Apesar de ter encontrado espaço na palhaçaria para seu lado cômico e extrovertido desaguar, o palhaço de hoje foi uma criança extremamente tímida que chegou a quase reprovar na escola por medo de ser o centro das atenções ao responder a chamada, lembra Altiery.
"Depois que comecei a me encontrar com o palhaço e a me descobrir, devo muito ao teatro, e isso foi mudando. Não daria essa entrevista, por exemplo, de forma alguma, porque tinha muita vergonha. Agora eu falo até demais, em todo e qualquer lugar que eu chegar, vou conseguir conversar e me abrir".
Altiery tinha dois sonhos: ser palhaço e ser pai. Com o espetáculo "De pai para filho" ele também levou o filho para o mundo da palhaçaria. (Foto: Arquivo pessoal)
Os sonhos das periferias
Nas apresentações que faz nas periferias de Cuiabá, Tetéko busca falar sobre sonhos entre uma palhaçada e outra, conta Altiery. Para ele, é importante plantar sementes no coração das crianças que estão crescendo às margens, assim como ele foi impactado pelo desejo de se tornar palhaço quando era criança e teve o primeiro contato com a arte circense.
"Falo para eles que eles têm que sonhar. Fico muito feliz quando posso contribuir com a sociedade, quando posso chegar em um bairro periférico e ver o sorriso dessas crianças, poder deixar essa sementinha de alegria e sonho no coração delas. Particularmente, minha apresentação as vezes pode ter sido ruim, mas se eu conseguir plantar essa semente, já me traz alegria e prazer".
"Quero ser palhaço quando crescer", é uma das frases que Altiery escuta as crianças que antes assistiam Tetéko atentas. "Sempre falo: 'então estuda'. É o estudo que nós faz chegar até onde a gente quer, o estudo é a base de tudo. 'Ah, mas o palhaço não precisa estudar, é só colocar o nariz vermelho', não é, o palhaço precisa também de estudo, precisa conhecer para poder se encontrar".
Dos sonhos que tem listados para realizar ao longo da vida, Altiery já conseguiu dois: ser palhaço e ser pai. Mas ele continua buscando recursos para tirar do papel o terceiro, que é construir uma escola de circo no bairro Nova Esperança 3, na região do Pedra 90, onde ele mora.
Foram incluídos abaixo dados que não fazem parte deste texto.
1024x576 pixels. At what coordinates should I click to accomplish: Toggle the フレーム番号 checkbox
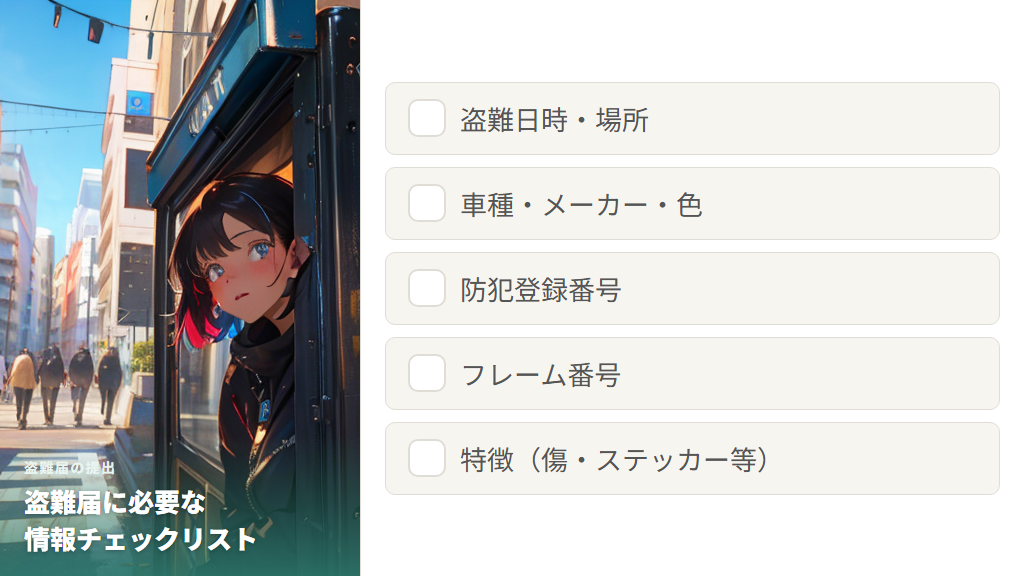(x=427, y=374)
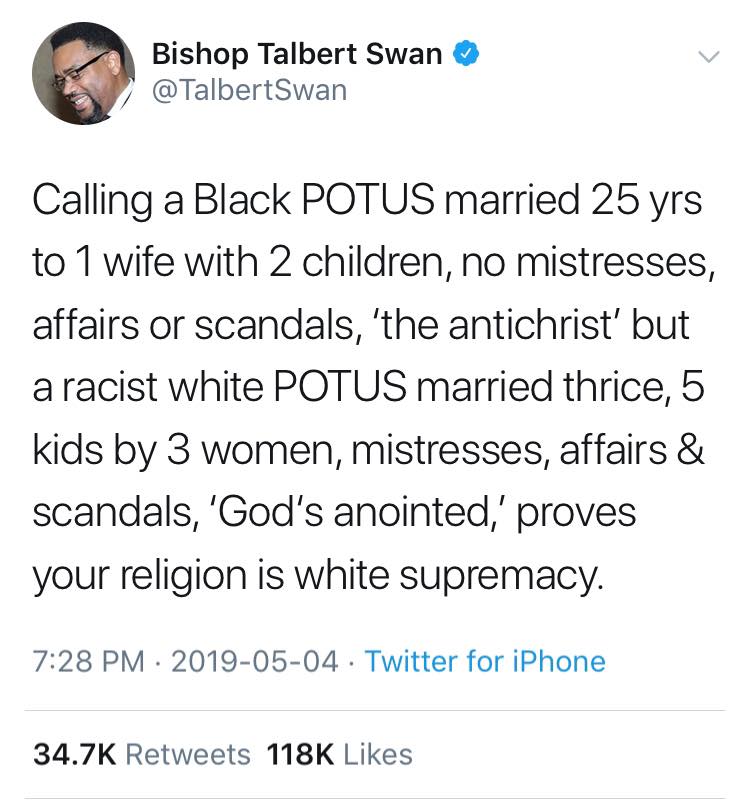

A ideia é oferecer aulas gratuitas para as crianças da periferia.
"Para poder ajudar as crianças de lá, porque o teatro é isso, ele faz com que a criança não vá para o mundo do crime, por exemplo. Tenho projeto de ter uma escola gratuita para essas crianças poderem fazer aulas de circo, teatro, dança e música. É um projeto que está no meu coração, mas que se tudo der certo, logo vem à tona para que todos possam aproveitar".